INSTRUCTIONS FOR THE TASK. Report the number of lines holding "every" in the material below, and nothing more.

DATA TO PROCESS.
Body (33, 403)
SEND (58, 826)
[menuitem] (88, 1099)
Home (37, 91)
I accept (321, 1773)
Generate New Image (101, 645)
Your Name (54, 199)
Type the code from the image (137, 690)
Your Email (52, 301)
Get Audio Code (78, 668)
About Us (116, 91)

---

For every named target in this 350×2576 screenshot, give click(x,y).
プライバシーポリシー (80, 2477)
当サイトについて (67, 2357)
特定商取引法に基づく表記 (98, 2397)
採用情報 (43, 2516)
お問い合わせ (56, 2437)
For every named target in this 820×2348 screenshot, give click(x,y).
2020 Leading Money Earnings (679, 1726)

REPLY. 2